**Your task**
Every entry must appear in the answer exactly as written.

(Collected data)
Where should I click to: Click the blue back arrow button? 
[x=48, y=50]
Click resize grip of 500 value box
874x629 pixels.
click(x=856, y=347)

**Expected output**
Where should I click to: Click the blue back arrow button? 
[x=48, y=50]
Click resize grip of 500 value box
874x629 pixels.
click(x=856, y=347)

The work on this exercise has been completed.